In 2005, I went on a WWII tour of Europe planned by my daughter’s high school. The tour was planned to begin in England, then travel the path of WWII soldiers to the beaches of Normandy, through France, into Germany and end in Berlin. Our group actually did the trip in reverse, starting in Berlin.
Since I first read the Diary of Anne Frank as a teenager, the Holocaust captured my interest, and over the years I read a lot about it. I saw all the movies that haunted me for days afterwards: Sophie’s Choice, Schindler’s List. It was the human reaction of studying that which horrifies. There is so much about the Holocaust that just simply defies comprehension.
Mostly I wondered, how could people stand by and allow this to happen?
I know now; that’s a very simplistic question for a highly complex situation.
Today I share with you my impressions of my visit to Dachau, outside of Munich, Germany.
I expected the visit to Dachau to be painful—and it was. The suffering, fear, and oppression of the concentration camp is still palpable in the air at Dachau—from the moment I began to walk a narrow corridor beside the barbed wire fence towards the imposing guard tower at the entrance to the camp.
Inside the fence, a museum is housed in a large building that had been used by the Nazis for administrative purposes. Two rows of barracks that housed the prisoners are separated by a tree-lined street. Although all that remains of most of the barracks is their foundations, two have been reconstructed. As did many of the visitors, I began to walk down the street between the foundations to view the gas chamber (that was never used), the crematorium, and a chapel that were at the far end of the camp.
But I only got partway down the street and found I was unable to continue. I felt as if I was met with a wall of sadness and terror that I just could not pass through—even on a second attempt. Instead, I retreated to the museum and desperately searched for some kind of positive thing to set my mind around and pull me out of the quagmire that was overwhelming me.
Amidst photographs of emaciated prisoners, and displays of torture devices, and printed edicts of the Third Reich, I finally found a board depicting the solidarity of the prisoners—small things they did to support each other, small ways they resisted—it was one tiny light in a sea of darkness.
In some of the photographs of the camp in operation, I could see small saplings planted in the center front of each barrack. The trees are still there today, only larger, full grown, standing as sentinels at the front of each foundation and making it all very real.

• **Aim 1**:
Copy out, line for line, the section of the records that begins with the line containing "Given: Click the Earpiece beenden power icon" and ends with the line containing "[x=83, y=365]", including both of those lines.

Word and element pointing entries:
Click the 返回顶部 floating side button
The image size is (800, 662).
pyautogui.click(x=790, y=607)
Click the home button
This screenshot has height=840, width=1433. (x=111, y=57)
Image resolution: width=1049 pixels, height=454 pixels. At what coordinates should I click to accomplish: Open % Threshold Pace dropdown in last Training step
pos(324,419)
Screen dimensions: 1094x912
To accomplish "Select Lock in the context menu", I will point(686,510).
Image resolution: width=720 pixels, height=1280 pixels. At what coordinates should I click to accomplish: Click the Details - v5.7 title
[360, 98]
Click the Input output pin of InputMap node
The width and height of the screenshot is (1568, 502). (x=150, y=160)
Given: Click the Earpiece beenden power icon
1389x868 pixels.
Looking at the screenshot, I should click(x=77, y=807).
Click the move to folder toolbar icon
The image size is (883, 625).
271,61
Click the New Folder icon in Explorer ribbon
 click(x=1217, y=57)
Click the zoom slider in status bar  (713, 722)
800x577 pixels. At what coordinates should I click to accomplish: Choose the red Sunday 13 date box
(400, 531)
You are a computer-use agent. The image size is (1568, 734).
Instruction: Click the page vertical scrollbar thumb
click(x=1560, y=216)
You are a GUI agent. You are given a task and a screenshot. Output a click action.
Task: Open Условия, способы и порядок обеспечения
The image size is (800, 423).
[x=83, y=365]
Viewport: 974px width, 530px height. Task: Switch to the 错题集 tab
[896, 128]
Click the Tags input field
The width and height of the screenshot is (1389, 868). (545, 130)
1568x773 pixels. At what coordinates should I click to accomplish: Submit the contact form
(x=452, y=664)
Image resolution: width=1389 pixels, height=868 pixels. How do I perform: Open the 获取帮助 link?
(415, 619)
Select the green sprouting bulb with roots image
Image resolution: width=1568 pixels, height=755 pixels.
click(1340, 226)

• **Aim 2**:
In the account of the visit to Dachau, in which city did the group actually begin its WWII tour?

• **Final result 1**:
Given: Click the Earpiece beenden power icon
1389x868 pixels.
Looking at the screenshot, I should click(x=77, y=807).
Click the move to folder toolbar icon
The image size is (883, 625).
271,61
Click the New Folder icon in Explorer ribbon
 click(x=1217, y=57)
Click the zoom slider in status bar  (713, 722)
800x577 pixels. At what coordinates should I click to accomplish: Choose the red Sunday 13 date box
(400, 531)
You are a computer-use agent. The image size is (1568, 734).
Instruction: Click the page vertical scrollbar thumb
click(x=1560, y=216)
You are a GUI agent. You are given a task and a screenshot. Output a click action.
Task: Open Условия, способы и порядок обеспечения
The image size is (800, 423).
[x=83, y=365]

• **Final result 2**:
Berlin.